I asked him to talk me through the process from start to finish. He said he bought a couple of kebabs, took the strips of meat out of them, laid them all over his kitchen table and arranged them into various shapes, numbers, punctuation marks and letters. He photographed them, imported them into Adobe Illustrator and traced them to create vector shapes he could manipulate, kern and convert into a font format.

A gigantic grin traversed his face like a speeding train filled with foot and mouth infected livestock as he said “And of course, after I’d photographed it, I got to eat it all.”

He was quirky and brilliant. But, the feeling about the role was mutual and we parted ways.

Time flies like an arrow. Fruit flies like a banana.

It pained me that one of the most talented designers I’d met also didn’t quite meet the requirements of the role. He was a brilliant designer but had done a lot of work, almost exclusively in print. He was magically creative, insightful, extraordinary as a person and had examples of some really moving and thought-provoking work. He loved paper. He spoke about print. He spoke about textures and gestured in large billboard-like movements. My initial gut feeling was to give the guy the job. He could have learnt this stuff in a couple of weeks, absorbed UX practices and UI design principles and generated some very accurate UI work.
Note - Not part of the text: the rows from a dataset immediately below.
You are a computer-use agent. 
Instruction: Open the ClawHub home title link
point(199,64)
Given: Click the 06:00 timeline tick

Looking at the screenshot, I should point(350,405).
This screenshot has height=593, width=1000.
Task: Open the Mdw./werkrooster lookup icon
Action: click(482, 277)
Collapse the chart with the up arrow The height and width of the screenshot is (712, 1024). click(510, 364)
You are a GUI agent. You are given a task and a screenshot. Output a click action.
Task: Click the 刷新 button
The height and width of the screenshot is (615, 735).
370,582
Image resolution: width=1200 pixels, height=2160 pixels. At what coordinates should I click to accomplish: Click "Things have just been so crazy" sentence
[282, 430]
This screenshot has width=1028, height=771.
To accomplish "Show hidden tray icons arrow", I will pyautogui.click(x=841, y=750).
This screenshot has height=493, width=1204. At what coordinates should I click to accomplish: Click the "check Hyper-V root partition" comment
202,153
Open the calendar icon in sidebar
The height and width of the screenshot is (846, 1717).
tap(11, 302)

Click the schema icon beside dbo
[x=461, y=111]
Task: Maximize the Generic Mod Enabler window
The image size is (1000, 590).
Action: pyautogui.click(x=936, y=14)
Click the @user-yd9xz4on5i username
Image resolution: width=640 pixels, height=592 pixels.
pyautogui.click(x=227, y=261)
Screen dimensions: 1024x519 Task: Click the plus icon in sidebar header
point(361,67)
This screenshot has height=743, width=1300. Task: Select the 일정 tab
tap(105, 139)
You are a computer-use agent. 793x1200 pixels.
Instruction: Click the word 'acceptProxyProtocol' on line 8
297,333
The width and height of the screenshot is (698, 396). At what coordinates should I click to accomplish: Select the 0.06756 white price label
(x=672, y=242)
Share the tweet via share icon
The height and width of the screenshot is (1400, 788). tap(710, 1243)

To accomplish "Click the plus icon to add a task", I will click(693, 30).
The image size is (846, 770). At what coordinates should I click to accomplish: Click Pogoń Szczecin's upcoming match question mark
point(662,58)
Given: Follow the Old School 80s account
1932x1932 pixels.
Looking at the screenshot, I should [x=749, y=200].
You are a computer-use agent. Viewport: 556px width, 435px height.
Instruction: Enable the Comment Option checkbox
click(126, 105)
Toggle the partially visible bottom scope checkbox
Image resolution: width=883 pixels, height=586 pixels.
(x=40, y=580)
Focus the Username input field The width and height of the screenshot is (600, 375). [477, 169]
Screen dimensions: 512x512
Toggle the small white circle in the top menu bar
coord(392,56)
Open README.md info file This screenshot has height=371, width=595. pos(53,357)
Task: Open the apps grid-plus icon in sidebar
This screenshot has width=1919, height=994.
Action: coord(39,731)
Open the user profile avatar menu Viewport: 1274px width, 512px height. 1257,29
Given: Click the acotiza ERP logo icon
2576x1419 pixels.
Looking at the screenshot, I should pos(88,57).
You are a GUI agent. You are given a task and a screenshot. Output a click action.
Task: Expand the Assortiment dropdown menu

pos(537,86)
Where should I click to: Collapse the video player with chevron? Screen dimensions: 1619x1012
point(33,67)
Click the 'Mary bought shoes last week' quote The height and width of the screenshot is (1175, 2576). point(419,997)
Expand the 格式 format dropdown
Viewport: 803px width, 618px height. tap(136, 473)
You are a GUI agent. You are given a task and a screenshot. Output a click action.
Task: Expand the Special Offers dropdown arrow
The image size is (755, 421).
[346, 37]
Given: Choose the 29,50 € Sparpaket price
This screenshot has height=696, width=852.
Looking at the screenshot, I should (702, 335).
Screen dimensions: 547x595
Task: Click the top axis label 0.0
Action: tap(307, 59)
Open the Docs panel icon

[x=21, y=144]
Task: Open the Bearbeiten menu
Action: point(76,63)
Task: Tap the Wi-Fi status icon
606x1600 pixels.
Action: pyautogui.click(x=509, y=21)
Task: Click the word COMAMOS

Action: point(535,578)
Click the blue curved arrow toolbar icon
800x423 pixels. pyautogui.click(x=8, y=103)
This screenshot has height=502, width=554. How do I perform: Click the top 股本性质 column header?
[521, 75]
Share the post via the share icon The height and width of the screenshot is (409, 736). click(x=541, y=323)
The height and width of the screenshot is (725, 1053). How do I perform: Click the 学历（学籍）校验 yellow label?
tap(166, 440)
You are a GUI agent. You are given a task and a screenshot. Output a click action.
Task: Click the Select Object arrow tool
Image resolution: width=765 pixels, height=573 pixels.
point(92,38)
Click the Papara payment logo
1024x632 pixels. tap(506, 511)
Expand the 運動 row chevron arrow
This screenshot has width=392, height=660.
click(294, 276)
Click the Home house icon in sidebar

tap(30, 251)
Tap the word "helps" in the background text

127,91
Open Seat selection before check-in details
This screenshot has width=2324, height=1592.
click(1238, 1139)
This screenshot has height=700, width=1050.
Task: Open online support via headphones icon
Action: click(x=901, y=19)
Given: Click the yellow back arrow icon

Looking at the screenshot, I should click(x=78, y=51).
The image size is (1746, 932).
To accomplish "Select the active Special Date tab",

But reluctantly I decided not to give him the job. I felt like I was manipulating him into a role that I wanted for him purely because I thought he was really cool.

He’d done a series of posters of World War II-style distressed and worn posters with bananas piloting war planes and driving tanks into battle. They were brilliant, they were hilarious. I asked him to talk me through the process.

He very enthusiastically told me of how he bought several bunches of bananas, propped them up around his room using cocktail sticks, positioning them into banana poses and photographing them for use in the posters. It was during a hot summer. The cocktail sticks pierced the protective skin of the bananas and they very quickly spoiled and started to collapse under the lighting and ambient heat. The solution was simple. Remove the cocktail sticks, eat the banana and replace it with a new one from the fridge.

Only, this simple solution caused him to end up in hospital with potassium poisoning. He’d lost track of how many bananas he’d eaten in a relatively small amount of time. It was definitely enough to have put him in hospital.

Remarkable.

I have many other tales from this short period of time – some of them I wouldn’t dare mention online. You probably wouldn’t believe they were true anyway.

I’d invited somebody to learn. My role in the team is to act as a mentor but I was also expecting to learn a lot from them too. However I never thought I’d learn so much before I even found the person for the job.